There are many reasons to train plants. Training methods can control and manipulate the shape of plants. This in turn, can help improve many aspects of the plant such as health, performance and practicality. In this article we go over the major benefits of plant training and explain why you always want to train your plants.
The number one reason why plant training is so effective is light. Training plants helps to spread the plant growth out horizontally which captures more light. Plants that are spread wide have a structure that efficiently utilizes as many photons as possible from the light source. This is important not just for indoors but for outdoors as well. Whether your grow is big or small, indoors or outdoors, training your plants can benefit their health and performance in most situations.
Because we use valuable resources to generate light indoors, it is particularly important to capitalize on as much of that light as possible. Any light that does not get used for photosynthesis is wasted as heat through radiative and reflective losses and reduces the overall efficiency of your grow operation. So, it is in the best interest of the grower to make as much use as possible of this resource to provide the most beneficial use of our light sources.
Horticulture lighting is typically static. Which means we can make the most of it, by training plants in ways that improve the ability to capture light from its fixed (overhead) position. This is done by training plants to grow out horizontally and fill in any unused space as much as possible. A short broad plant can capture much more energy from overhead lighting than a tall skinny plant.
Training also allows you to maintain an even flat canopy. The lights always must stay a certain distance from the closest top, so if the tops are uneven, the lower growth gets less light than it could. Training plants to produce an even canopy allows you to use light most efficiently.
You want to train plants to achieve a flat even canopy that is not too thin. Different light technologies provide different depths of penetration, and you want to take advantage of all of the light that is filtering through the top portions of your plants. However, at a certain point below the canopy the filtered light becomes of such low quality that it is better to remove the growth and “lollipop” your plants.
It is often not realized, that plants grown outdoors benefit from plant training as well. The same factors that make plant training beneficial to indoor growers continue to apply in many ways to outdoor grows. Even though light travels across the horizon, there is still a benefit from training plants to improve their ability to capture and use the light. The brightest most intense sunlight occurs when the sun is directly overhead and thus training plants to be broad and wide serves the same function. Some orchards even take this to the extreme, by training crops into vines that are horizontally flat like a tabletop. Occupying as much free space with vines and making the most efficient use of the available light as possible.
Training can also work to improve the efficiency of the branching structure, which helps develop a system which can move nutrients and water more efficiently and also reduce the number of physical branches required.

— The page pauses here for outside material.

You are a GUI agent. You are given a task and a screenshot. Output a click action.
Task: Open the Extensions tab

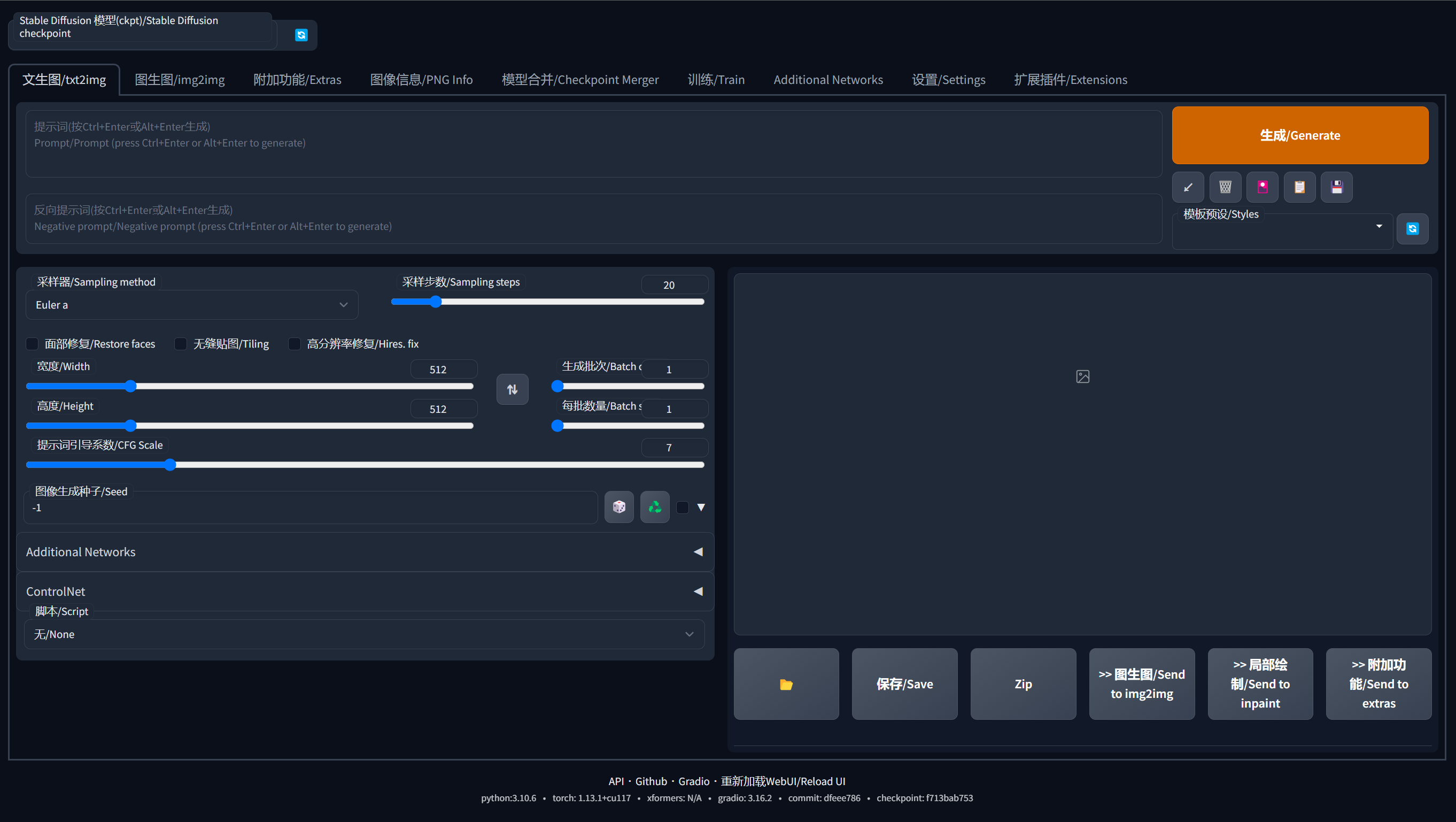tap(1070, 80)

The reduction in unnecessary branches means less energy is used for the development and maintenance of redundant material.
Airflow & Humidity:
Although we advise strongly against “defoliation”, or the indiscriminate removal of canopy leaves, removing leaves that are shaded out can be used to improve airflow. Pruning practices such as lollipopping and pruning, are recommended to improve airflow and help with humidity control. Reducing the leaves that do not receive any light allows space for increased air movement and reduces the water losses through transpiration. This is beneficial for the overall performance and health of the plants, as static air and high humidity’s create problems in these areas.